I really don't know what to do.

So yeah. I doubt any of you will know who I'm going on about, so I'll give you a bit of backstory, so you don't just think I'm a whining ex-girlfriend. Which I'm not, I promise. :P

Okay, last year, last September, to be precise, I met this guy, called Niall, who, I'm sorry, but is absolutley perfect. Not WAS, IS. He's got this chestnut brown hair, and green eyes, and he's always got this gorgeous kind of little half smile going on. I got introduced to him by a friend of a friend, or something like that, but it doesn't matter.
So anyway, my friends were sleeping at my house, and they were all like "Oh my god, talk to him, seriously." I just said okay, and tried to brush it off, but then we were on my laptop, and I suddenly just hear this scream from Gabrielle, and she yells "Oh crap, he's online! Freaking talk to him girl!" So I did. And I guess that's where the trouble started. To save you from ultimate boredom, we basically talked all night, and two days later we met up at school and he asked me out. Cue a hell lot of girly rejoicing from Gabrielle and me. Silly, I know.
But yeah, we had three months of absolute bliss, and the best part of it was that he didn't mind that I was kind of batting for both teams. That was the thing I was most worried about, but he didn't seem to mind, which was fantastic. As I was saying, we had three amazing months...
Then, one stupid morning, in December, he came up to me at school and he looked pretty weird, so I asked him what was up, and he said "Listen, I need to talk to you." This is pretty much how the following conversation went;

Niall; Listen, how long were you with your last girlfriend for?
Me; (Completely unaware) Erm, about 3 months, why?
Niall; Sheesh. That's a pretty long time...
Me; Yeah... Just a bit. But I thought we had talked about this...
Niall; Yeah, but... I didn't think it was for that long...
Me; And? What does it matter? (Yeah, I have a tendency to get a bit defensive when I feel threatened, or unjustly treated, or something like that.)
Niall; I thought... Well, that it maybe it was just a phase...
Me; A phase??? What the hell, Niall? I thought we had talked about this! I thought you knew!
Niall; Knew what?
Me; That if I do shizz with a girl, it's NOT A PHASE. What's wrong with you?
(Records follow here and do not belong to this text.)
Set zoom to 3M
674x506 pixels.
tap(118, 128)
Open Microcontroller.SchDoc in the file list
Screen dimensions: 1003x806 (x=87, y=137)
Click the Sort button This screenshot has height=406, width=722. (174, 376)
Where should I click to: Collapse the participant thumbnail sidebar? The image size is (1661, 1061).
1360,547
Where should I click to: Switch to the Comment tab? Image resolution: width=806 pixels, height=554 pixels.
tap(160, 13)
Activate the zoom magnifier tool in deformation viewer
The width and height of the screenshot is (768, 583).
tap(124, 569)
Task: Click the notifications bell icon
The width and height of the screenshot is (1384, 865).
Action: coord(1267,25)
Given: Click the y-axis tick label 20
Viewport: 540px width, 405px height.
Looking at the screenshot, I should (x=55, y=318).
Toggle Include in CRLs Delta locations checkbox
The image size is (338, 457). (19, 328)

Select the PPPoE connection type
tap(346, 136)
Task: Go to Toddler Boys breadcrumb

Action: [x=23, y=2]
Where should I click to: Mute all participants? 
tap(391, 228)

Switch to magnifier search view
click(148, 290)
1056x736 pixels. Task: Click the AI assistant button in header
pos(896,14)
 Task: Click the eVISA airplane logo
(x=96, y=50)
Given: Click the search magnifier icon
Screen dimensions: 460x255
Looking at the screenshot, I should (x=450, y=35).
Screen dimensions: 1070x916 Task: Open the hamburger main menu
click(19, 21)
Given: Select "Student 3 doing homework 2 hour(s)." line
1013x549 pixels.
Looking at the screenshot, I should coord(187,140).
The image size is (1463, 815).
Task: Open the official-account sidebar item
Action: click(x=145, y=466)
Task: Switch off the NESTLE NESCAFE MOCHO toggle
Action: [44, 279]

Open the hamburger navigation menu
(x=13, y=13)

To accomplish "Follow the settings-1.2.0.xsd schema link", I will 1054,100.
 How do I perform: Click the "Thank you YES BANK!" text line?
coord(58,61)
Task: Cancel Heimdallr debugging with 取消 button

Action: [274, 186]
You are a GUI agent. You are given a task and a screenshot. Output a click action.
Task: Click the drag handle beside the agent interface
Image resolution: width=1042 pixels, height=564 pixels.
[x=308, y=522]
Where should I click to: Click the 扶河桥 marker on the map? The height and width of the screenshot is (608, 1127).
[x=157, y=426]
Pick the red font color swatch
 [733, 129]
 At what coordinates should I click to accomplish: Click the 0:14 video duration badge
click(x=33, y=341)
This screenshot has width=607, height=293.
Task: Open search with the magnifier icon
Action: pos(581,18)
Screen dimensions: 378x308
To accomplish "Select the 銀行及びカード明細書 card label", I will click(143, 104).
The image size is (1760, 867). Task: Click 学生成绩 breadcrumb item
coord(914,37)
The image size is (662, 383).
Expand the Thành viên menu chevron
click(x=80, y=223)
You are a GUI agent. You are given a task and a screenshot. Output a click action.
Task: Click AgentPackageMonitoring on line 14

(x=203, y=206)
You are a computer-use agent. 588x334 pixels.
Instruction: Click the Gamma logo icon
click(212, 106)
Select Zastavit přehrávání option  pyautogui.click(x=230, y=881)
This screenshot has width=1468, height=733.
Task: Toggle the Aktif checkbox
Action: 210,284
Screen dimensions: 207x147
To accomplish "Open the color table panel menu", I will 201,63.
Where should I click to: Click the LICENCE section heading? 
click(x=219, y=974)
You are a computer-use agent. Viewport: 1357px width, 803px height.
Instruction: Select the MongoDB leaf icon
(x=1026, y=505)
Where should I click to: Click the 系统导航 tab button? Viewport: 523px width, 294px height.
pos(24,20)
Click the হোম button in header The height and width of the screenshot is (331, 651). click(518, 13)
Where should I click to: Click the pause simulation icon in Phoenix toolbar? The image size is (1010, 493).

And so on and so forth, up until the point where he said he couldn't deal with it, and he was so sorry, ect ect. That was the end of it. The rest of that day was kind of a blur. All I can remember is that I was crying, Gabrielle and Kelsey found me, I told them what happened, there was yelling, Niall may have got things thrown at him...I spent the rest of the day just floating through lessons, not really connected to anything. It felt like it was a dream, like it couldn't really be happening.

So there you go, that's a bit of back story. Well, when I say a bit, I've only just realised that it was quite a lot. But yeah. It's 11 months on now. I completely hated him, I hated him for being so idiotic and blind and narrow minded, etc etc. But underneath it all, I've missed him so much. There isn't a day goes by when I don't think about him. I know he's a complete buffoon, but I still just want to be with him. I told my friends about this, but they didn't really understand. They just thought I was being melancholy and just a bit annoyed. But, I don't know. It felt more than just a relationship when I was with him, I don't really know how to explain it. All I know is that I would give anything to be back with him. I keep trying to convince myself that I'm over him, but I'm the worst liar in the world. I've had other boyfriends and girlfriends since then, but nothing has really seemed to compare to him. He's at my school also, so I have to see him pretty much every week day.
But I think I'm going crazy. It's like, yesterday, I just sat in my room with my iPod speakers, blasting out Stay by Shakespears Sister on repeat, occasionally alternating it with Because Of You by Kelly Clarkson, and I was just crying. Not even a few tears, but literally, buckets of it. It was so stupid.

But I don't know what to do any more. It seems I'll continue to sabotage any future relationships, and so on and so forth. I don't know how to stop it. And I've only just realised I've ranted at you for about 800 words about my stupid ex-boyfriend. Sorry about that.